__Problems__
• 1. Say whether each statement agrees with the cupping score card post, answering yes or no and quoting the words that decide it. (a) The new form is called the "Analytic Cupping Score Card." (b) The Sensory Analysis department has used the new form for several years. (c) The post went up in 2017.
• 2. Carry on the cupping score card post from its last sentence.

“Perfecting the Enemy of the Good” — A New Cupping Score Card by Ian Fretheim

Posted on March 16th, 2017

Cafe Imports Director of Sensory Analysis Ian Fretheim has been working on a new Cupping Score Card for some time now. After careful development and refinement, based on years of on-again/off-again brainstorming and months of application, Ian has arrived upon a new form that we are deeming the “Analytic Cupping Score Card” (Figure 1). Cafe Imports’ Sensory Analysis department has been working with this new form for the past several months, in an effort to increase both the accuracy and the descriptiveness of our cupping program. Please enjoy the following essay, written by Ian himself, where he explores the new design and metaphysical hurdles to its development.
Figure 1 (Click here for a downloadable .pdf)


It is sometimes posited, even admonished, that we should not allow the Perfect to become the enemy of the Good. Less creative words were never said. Of course, early on the road from pragmatic compromise to tired platitude, this may yet be sound advice. Later, it is no more than Status defending Quo.

__Material__
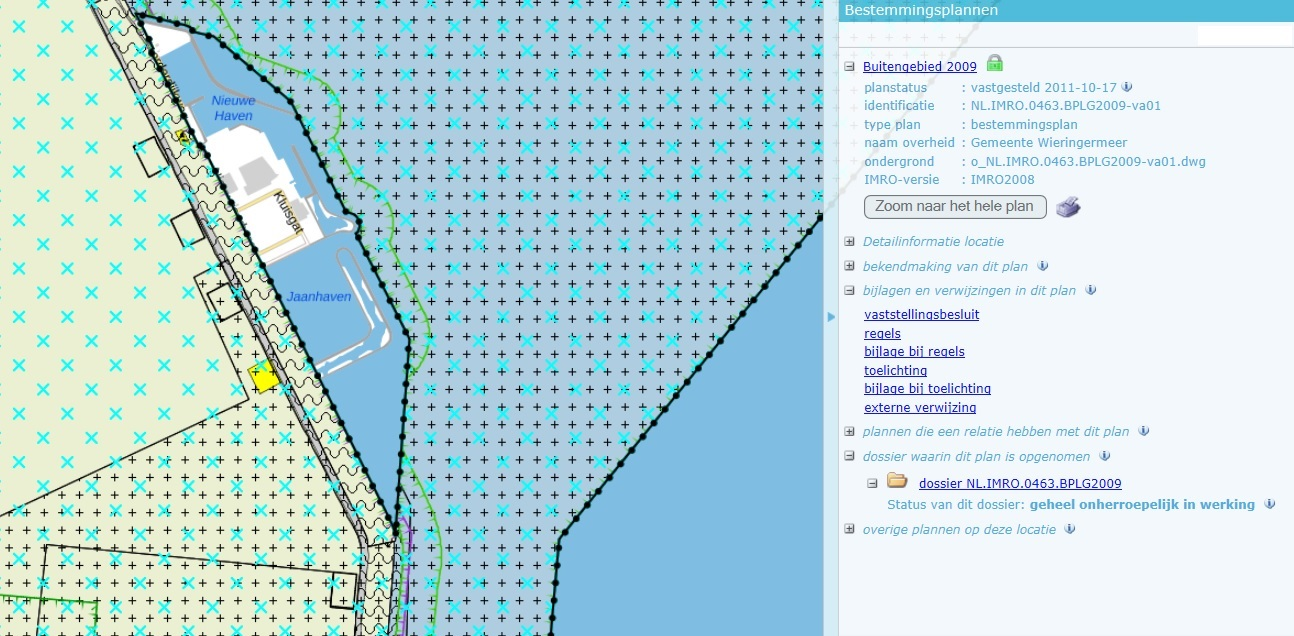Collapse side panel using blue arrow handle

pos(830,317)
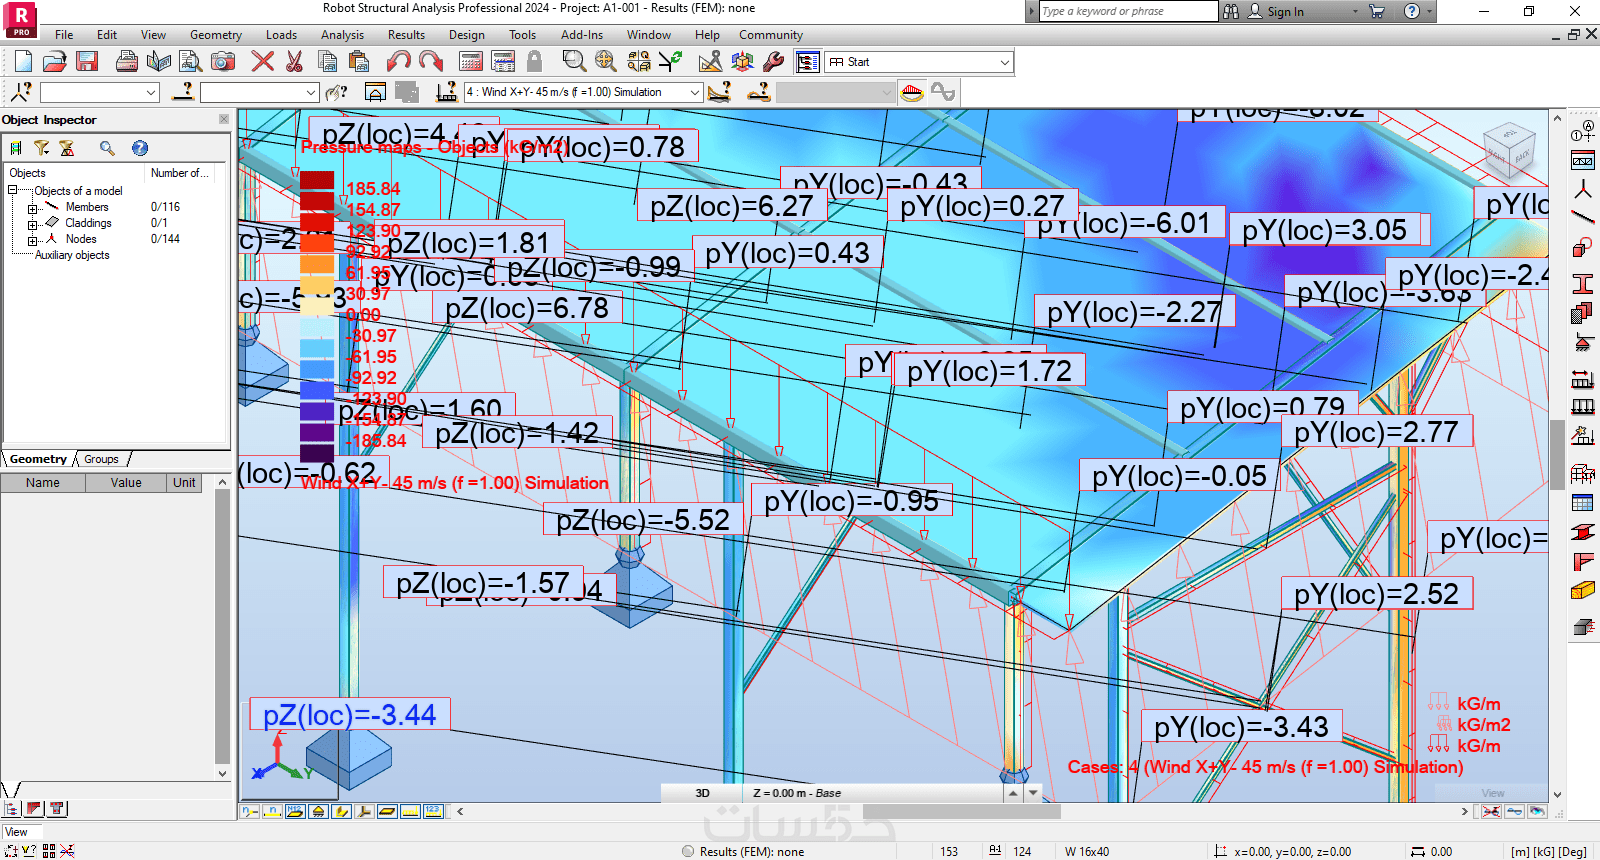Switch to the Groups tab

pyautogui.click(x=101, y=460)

__Answer set__
• 1.
(a) Yes: "a new form that we are deeming the “Analytic Cupping Score Card”"
(b) No: "has been working with this new form for the past several months"
(c) Yes: "Posted on March 16th, 2017"

• 2.
Or maybe the saying is true, and it is not the Perfect (head) but Perfection (heart) and Perfecting (hands) that we should look for in defense against the Good. In the knowing hands of experts, in the movements of the potter and the poet…we see that the Perfect is a far cry from Perfection. We see the ruse of the Perfect. Not the potter’s ruse but Status’s. The Perfect is nonexistent. And the status quoth neither heart nor skill of hand, but to claim the Perfect enemy that does not exist. Not so, Perfection. Not so, Perfecting.
Of course there are times when the Good needs an enemy. There are times when the Good needs an enemy Better than its friends. Without challenge, cross-breeze cold drought and deluge now and then, the Good loses pace, loses what makes it Robustly Good, defends weaknesses as pillars and afterthoughts as strengths.
Plato may have planted these seeds. He saw the human as dealing in imperfect approximations of the Real thing. The Perfect. But who is the enemy of whom? Until perhaps Plato, had there been no war? And was this, the opening shot, let fly not from the Perfect attacking the Good, but from the Good keeping the Perfect at bay? Is the warning not to let the Perfect become the enemy of the Good a sort of rally cry for the oppressive Good?
With Plato we begin in a cave being taught to not let the Good be the enemy of the Perfect. In a cave, Good dancing distraction before us. Distraction from?…the Perfect. Plato, original Perfectionist. But what did Plato see? By his own theory, and by his own eyes: Approximation. Of the Perfect.
Though he never tasted but 88s, Plato always scaled to 100.
How did he know?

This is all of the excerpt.